▸ Task details
Of the lines in the data below, write out exactly those from the one holding "This screenshot has height=734, width=1114." through the one holding "You are a computer-use agent. 837x458 pixels.", both included.

▸ Records supplied
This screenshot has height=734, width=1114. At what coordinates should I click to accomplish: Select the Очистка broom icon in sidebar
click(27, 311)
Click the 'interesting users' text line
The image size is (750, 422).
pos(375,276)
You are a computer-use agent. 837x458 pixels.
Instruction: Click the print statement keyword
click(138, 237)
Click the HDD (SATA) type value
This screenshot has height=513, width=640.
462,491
...
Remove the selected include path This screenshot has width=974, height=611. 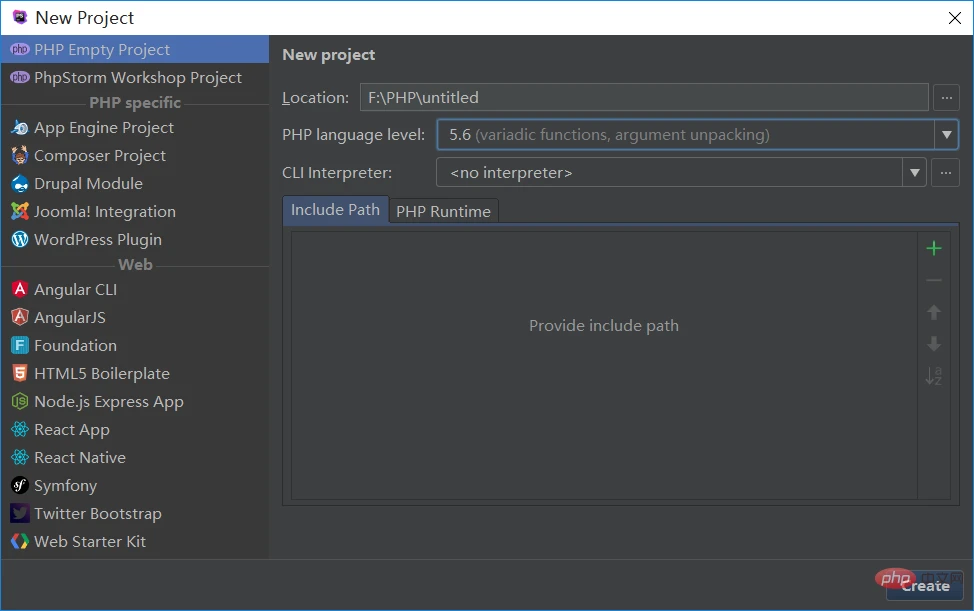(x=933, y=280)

▸ Your response
This screenshot has height=734, width=1114. At what coordinates should I click to accomplish: Select the Очистка broom icon in sidebar
click(27, 311)
Click the 'interesting users' text line
The image size is (750, 422).
pos(375,276)
You are a computer-use agent. 837x458 pixels.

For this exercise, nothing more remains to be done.